Indexly Data Analysis & File Pipeline Overview

Understand how Indexly analyzes CSV, JSON, NDJSON, SQLite, Excel, XML, YAML, and Parquet files through its universal loader and specialized pipelines.

Who This Page Is For

  • Users deciding between analyze-file, analyze-json, analyze-db, and analyze-autodoctor
  • Developers tracing how Indexly routes structured files through the loader and orchestrator
  • Operators analyzing AutoDoctor report JSON, telemetry JSON, or SQLite output with Indexly

Supported Formats

Indexly provides analysis and summarization for these structured formats:

CSV

  • Delimiter detection
  • Summary statistics, optional cleaning, visualization, and persistence via analyze-csv
  • CSV routing through analyze-file when you want one command for mixed structured files
  • Statistical inference through the Inference Docs

JSON and NDJSON

  • Standard list and dictionary JSON
  • NDJSON / record-list JSON
  • .json files that contain NDJSON records
  • Compressed *.json.gz files
  • Socrata-style columns and data JSON
  • Indexly search cache JSON
  • AutoDoctor report JSON
  • AutoDoctor telemetry JSON

SQLite

  • Generic SQLite profiling
  • Specialized AutoDoctor DB summaries when the schema matches AutoDoctor tables

Excel, Parquet, XML, YAML

  • Sheet-aware Excel loading
  • Efficient Parquet previews
  • XML structure analysis and tree rendering
  • Safe YAML loading into JSON-like structures

Choose The Right Command

Scenario Best command Why
Known CSV file indexly analyze-csv <file> Uses the dedicated CSV parser, cleaning flags, visualizations, and CSV analysis exports
CSV file inside a mixed-format workflow indexly analyze-file <file> --auto-clean Lets the universal dispatcher detect CSV while still accepting CSV-specific options
Unknown structured file indexly analyze-file <file> Lets the universal loader detect the file and route it automatically
Exported CSVs or reports with inconsistent names indexly rename-file <folder> --dry-run before analysis Standardizes filenames so later analysis, search, and organizer logs are easier to compare
Large JSON or NDJSON file indexly analyze-json <file> --chunk-size 10000 Uses JSON-specific detection and chunk-limited NDJSON materialization
Generic SQLite inspection indexly analyze-db <db> Focused on schema, table profiling, and export
AutoDoctor report JSON, telemetry JSON, or autodoctor.db indexly analyze-autodoctor <path> Produces an operational summary instead of a generic table dump
AutoDoctor artifact, but you want auto-detection through the generic path indexly analyze-file <path> The orchestrator detects AutoDoctor and switches to the specialized path

Command Behaviors

indexly analyze-csv <file>

This is the dedicated CSV route.

It is best for:

  • delimiter detection and numeric summary statistics
  • optional --auto-clean, --normalize, and --remove-outliers
  • terminal, static, or interactive CSV visualizations
  • CSV analysis exports in txt, md, or json

For parser-accurate CSV options, see Analyze CSV Data and Clean CSV Data.

indexly analyze-file <file>

This is the universal dispatcher.

It:

  • detects file type through universal_loader
  • adds metadata hints for special formats such as AutoDoctor
  • routes into the correct pipeline through the orchestrator

Use this when you want one command for mixed datasets.

For SQLite files, this route is intentionally a quick preview path.

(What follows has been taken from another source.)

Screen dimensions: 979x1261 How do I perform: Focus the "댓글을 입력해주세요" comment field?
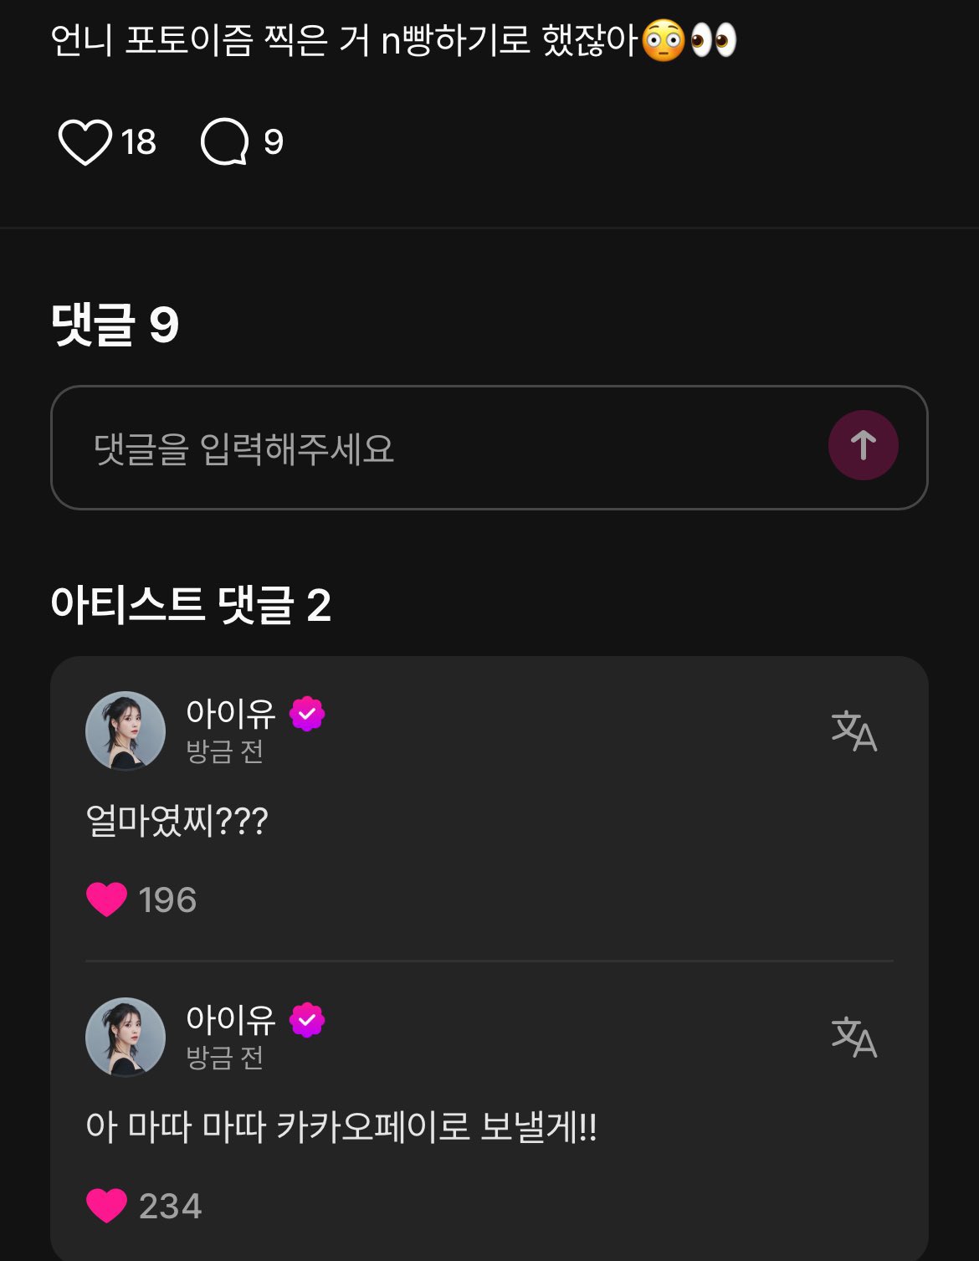point(435,449)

It loads bounded table previews for generic database inspection. Use analyze-db when you need relationship discovery, table profiling controls, diagrams, or exportable database summaries.

indexly analyze-json <file>

This is the JSON-focused route.

It is best for:

  • plain JSON
  • NDJSON
  • compressed JSON
  • Socrata-style table JSON
  • JSON files that may need structural fallback logic

It now shares more routing behavior with the orchestrator, which helps prevent the old failure mode where NDJSON-style .json files summarized correctly but could not persist cleanly.

Use --chunk-size on this command when a newline-delimited source is too large to materialize fully.

See Analyze JSON And NDJSON Files.

indexly analyze-db <db>

This is the database-focused route.

It is best for:

  • unknown SQLite databases
  • table-by-table profiling
  • relationship discovery
  • schema exports and diagrams

By default, large tables are profiled with bounded sampling. Use --sample-size to choose a profile size, --fast or --fast-mode for lighter metrics, and --all-data only when full-table profiling is required.

When the database matches AutoDoctor’s schema, Indexly switches to an operational summary instead of staying in the generic inspection path.

indexly analyze-autodoctor <path>

This is the dedicated operational route for AutoDoctor artifacts.

It supports:

  • AutoDoctor_Report.json
  • Telemetry_*.json
  • autodoctor.db

Use it when you want human-readable summaries first, not raw structure exploration.

See Analyze AutoDoctor Artifacts.

How Routing Works

Indexly’s structured-data analysis has three layers:

analyze-file / analyze-json / analyze-db / analyze-autodoctor
        |
        v
Universal Loader
        |
        v
Analysis Orchestrator
        |
        v
Specialized Pipelines

Universal Loader Responsibilities

  • detect file type from extension and content
  • distinguish JSON, NDJSON, SQLite, Excel, XML, YAML, and Parquet
  • attach metadata hints such as AutoDoctor schema fingerprints

Analysis Orchestrator Responsibilities

  • decide which analysis pipeline should run
  • preserve JSON-aware persistence behavior
  • reroute special formats such as AutoDoctor into dedicated summaries

Pipeline Responsibilities

Each specialized pipeline handles:

  • validation
  • normalization
  • preview generation
  • summary generation
  • persistence/export handoff

AutoDoctor-Aware Analysis

Indexly now recognizes two AutoDoctor JSON families plus the AutoDoctor SQLite schema:

Artifact What Indexly shows
AutoDoctor_Report.json Root cause, health score, operational findings, inventory highlights
Telemetry_*.json Run metadata, identity, module success, database sync, system snapshot
autodoctor.db Latest system snapshot, alert summary, module status, baselines, remediation

This avoids flattening operational documents into one synthetic table when a domain-specific summary is more useful.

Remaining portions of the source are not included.